SMILE tells us that BARC type 1 bleeding was significantly less common in patients undergoing a single procedure compared with those who received two. This is a plausible and understandable difference — patients in the multi-stage group were exposed to arterial access and to procedural anticoagulation twice, as opposed to once, and a higher rate of transfemoral access was used in the staged procedures.
This is where easy explanations end. The paper stated that single-stage revascularization is superior to multi-stage in terms of 1-year MACCE, “mainly due to an unexplained higher incidence of TVR.” A closer look at TVR shows the curves don’t separate until about 6 months from randomization. For two groups who achieved similar levels of complete revascularization and left the hospital on similar medications, it is difficult to fathom how this difference could be explained. The authors related this to a higher rate of stress testing at 6 months in the multi-stage group, but again failed to explain why this should make sense. The accompanying editorial, by Drs. Henriques and Claessen, noted that the TVR rate in the multi-stage group (15.4% at 12 months) was considerably higher than what is generally observed in contemporary trials (“when interpreting SMILE, one may find a reason to frown,” according to the editorial). This TVR rate was even higher than in the SYNTAX trial, which enrolled patients with significantly higher burden of disease and used now-obsolete first-generation drug-eluting stents.

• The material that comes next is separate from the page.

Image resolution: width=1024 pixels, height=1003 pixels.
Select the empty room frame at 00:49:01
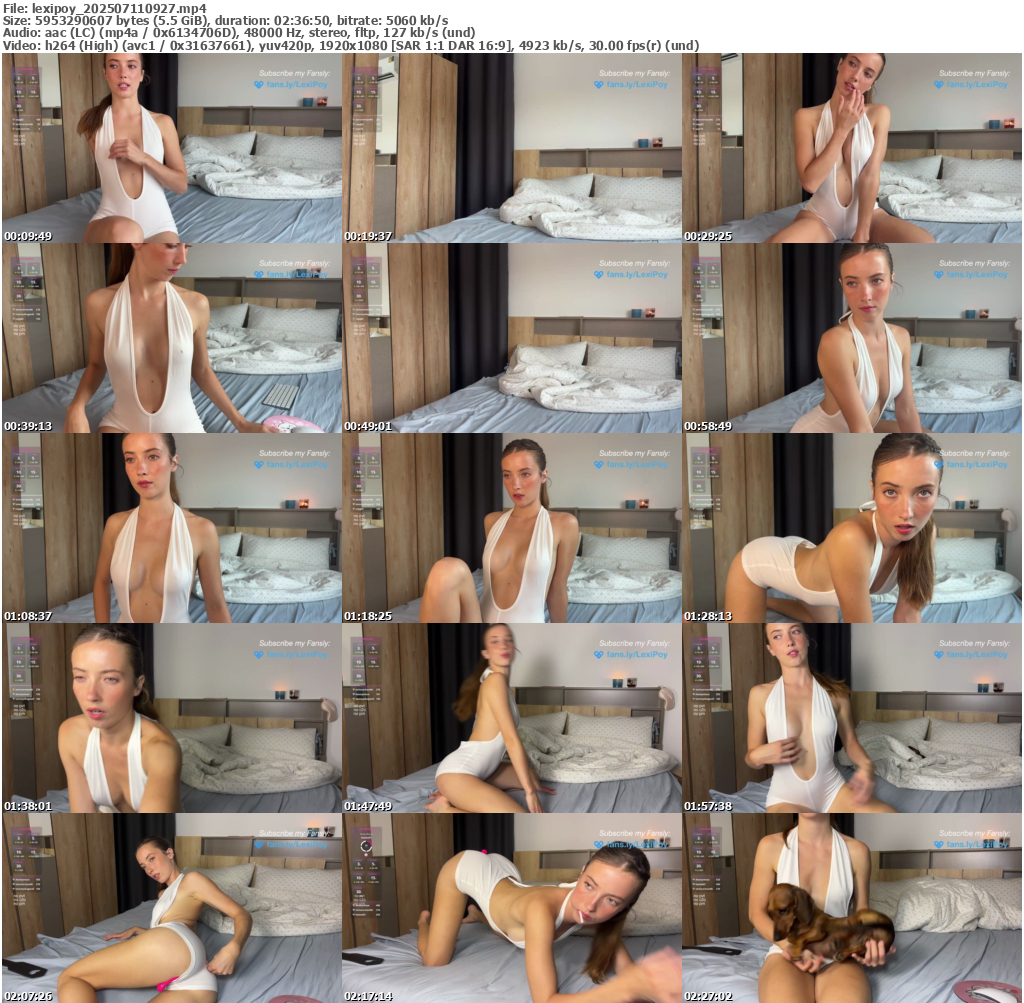click(512, 338)

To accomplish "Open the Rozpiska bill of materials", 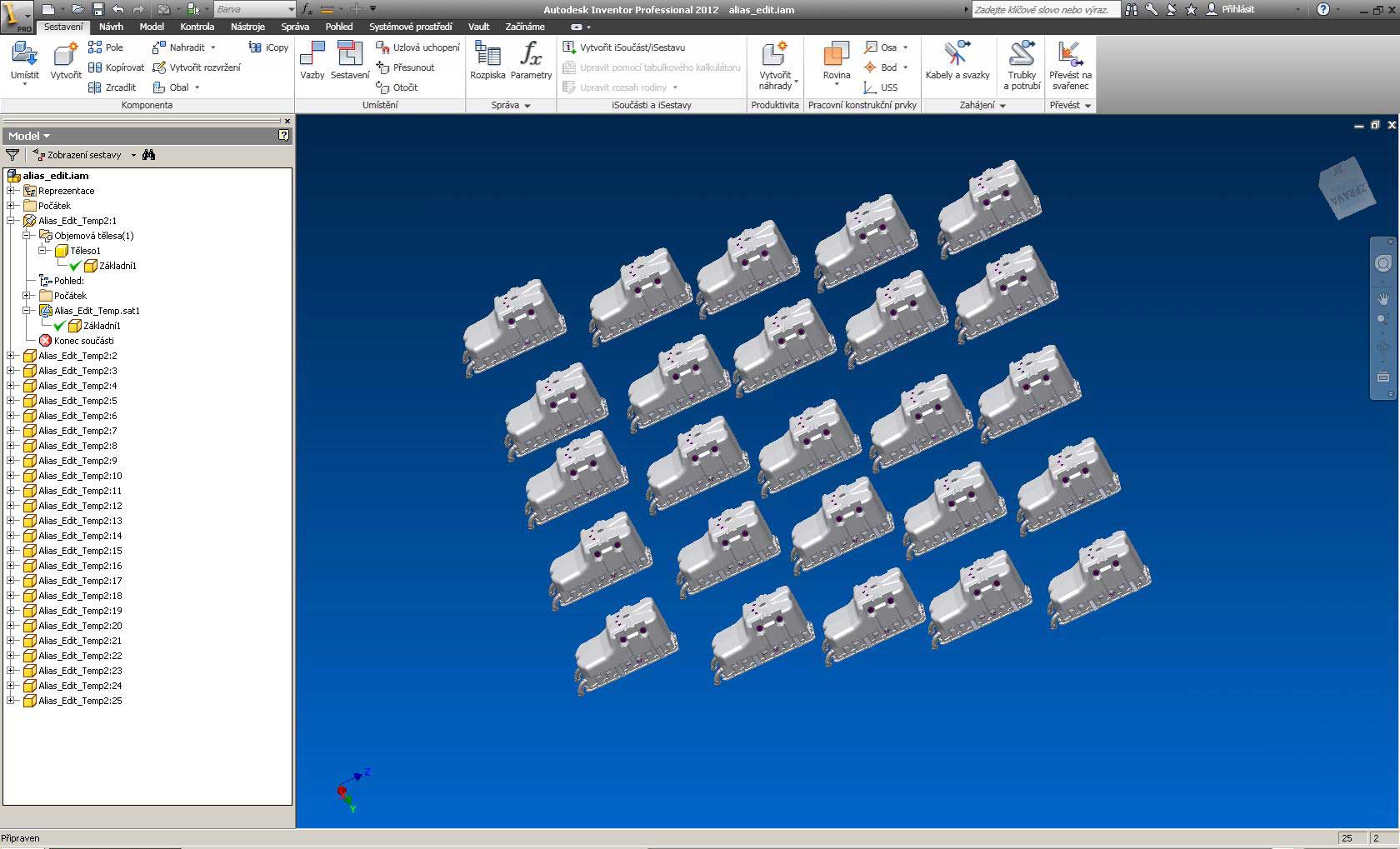I will tap(488, 57).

How, then, might this study change practice? Although the superiority of single-stage revascularization may not be a fully believable result, it is important to note that these patients clearly did not have a detriment in terms of important outcomes including death, MI, and contrast-induced nephropathy. The original hypothesis, after all, was that longer procedure times, higher contrast volumes, and higher likelihood of periprocedural MI and other complications would doom single-stage PCI to a second-place finish. In the end, we are left with the opportunity to tailor therapy to our patients and their particular circumstances. SMILE assures us that we are not harming patients by undertaking single-stage procedures for patients without major comorbidities and with modest lesion complexity. Patients with chronic kidney disease and those with higher degrees of technical difficulty, among other issues, will still benefit from a staged approach.